Will increasing the strength of the SC solve the pendency problem?

Key Points

Increasing Judges ≠ Automatic Reduction in Pendency

The article argues that every previous increase in Supreme Court strength has only provided short-term relief. Despite repeated expansions in judicial strength since independence, pendency has continued to rise.

Historical Trend

    • SC strength increased multiple times:
      • 1956 → 10 judges
      • 1960 → 13 judges
      • 1977 → 17 judges
      • 1986 → 25 judges
      • 2008 → 30 judges
      • 2019 → 34 judges
      • 2026 proposal → 38 judges

Yet backlog continued growing.

Pendency is Caused by Structural Problems

The article stresses that pendency is not simply a “numbers problem.” Major causes include:

a) Expanding Jurisdiction of the SC

The Supreme Court now hears:

    • Constitutional matters
    • Appeals
    • PILs
    • Routine service matters
    • Bail applications

Special Leave Petitions (SLPs)

This excessive inflow overwhelms the Court.

b) Huge Number of SLPs

Article 136 allows broad appeal access through Special Leave Petitions, converting the SC into a regular appellate court instead of primarily a constitutional court.

c) Government as the Biggest Litigant

The state itself generates a massive volume of litigation. Poor administrative decision-making increases unnecessary cases.

Infrastructure and Capacity Constraints

Even if more judges are appointed:

    • Courtrooms may be insufficient
    • Administrative staff may be inadequate
    • Case management systems remain weak

The article highlights that judicial infrastructure has not expanded proportionately.
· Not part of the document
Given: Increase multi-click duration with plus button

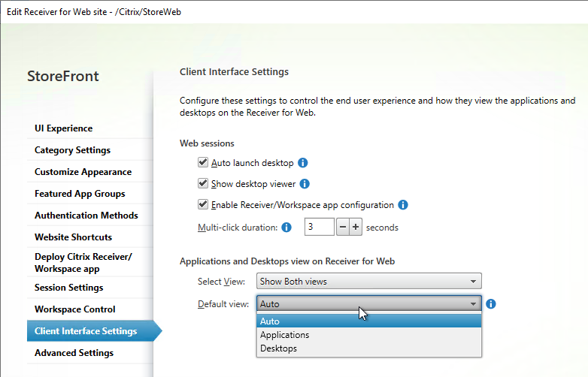Looking at the screenshot, I should click(x=356, y=227).
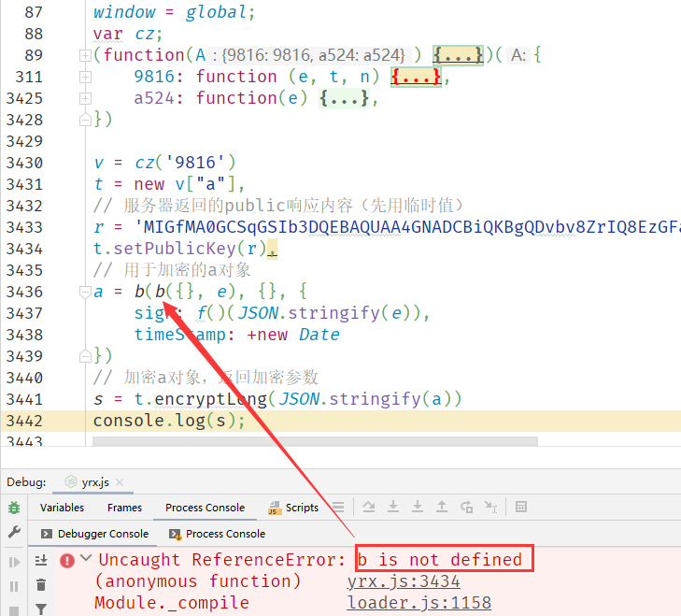This screenshot has height=616, width=681.
Task: Click the Evaluate Expression calculator icon
Action: pos(521,508)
Quality of Justice May Be Affected

A larger court may create:

    • More fragmented benches
    • Conflicting judgments
    • Lack of consistency in legal interpretation

The article warns against turning the Supreme Court into a “polyvocal court” where different benches produce contradictory rulings.
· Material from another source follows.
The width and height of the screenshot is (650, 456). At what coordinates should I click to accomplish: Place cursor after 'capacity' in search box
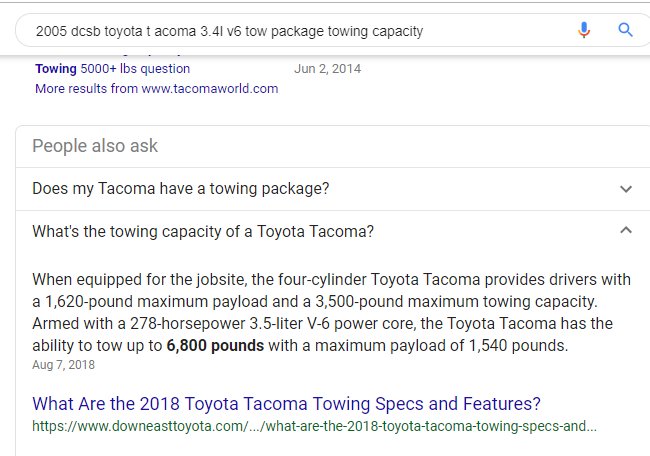coord(424,31)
Pendency is Mainly a Lower Judiciary Problem

An important insight is that:

    • District courts account for nearly 88% of pending cases
    • High Courts account for around 12%
    • Supreme Court pendency forms only a tiny fraction of total backlog

Thus, reforms focused only on the SC cannot transform the entire justice delivery system.

Solutions

Structural Judicial Reforms

Instead of merely increasing judges:

    • Reform case management
    • Improve scheduling
    • Reduce unnecessary adjournments
    • Digitize court functioning

Rationalise Supreme Court Jurisdiction

The SC should focus mainly on:

    • Constitutional interpretation
    • Important national legal questions

Routine appeals should be filtered out.

Creation of National/Regional Courts of Appeal

A separate appellate structure could reduce burden on the SC and allow it to function more like a constitutional court.

Strengthen Lower Judiciary

Real reform requires:

    • Filling vacancies in district courts and High Courts
    • Better infrastructure
    • Improved judge-population ratio
    • Faster trial procedures

Better Use of Technology

The article indirectly supports:

    • E-filing
    • AI-assisted case categorisation
    • Digital hearings
    • Data-driven judicial administration
IssueData
Pending cases in SC90,000+
Share of total pendency in district courts~88%
Current SC strength proposal38 judges
Judge-population ratio in India~19 judges per million
Total pendency across courtsNearly 5 crore cases

Conclusion

Increasing the number of Supreme Court judges may provide temporary administrative relief, but it cannot solve India’s judicial pendency crisis in isolation. The deeper challenge lies in structural inefficiencies, excessive litigation, procedural delays, and weaknesses in the lower judiciary. Meaningful judicial reform therefore requires a comprehensive approach involving institutional restructuring, technological modernisation, and better governance across all levels of the justice system.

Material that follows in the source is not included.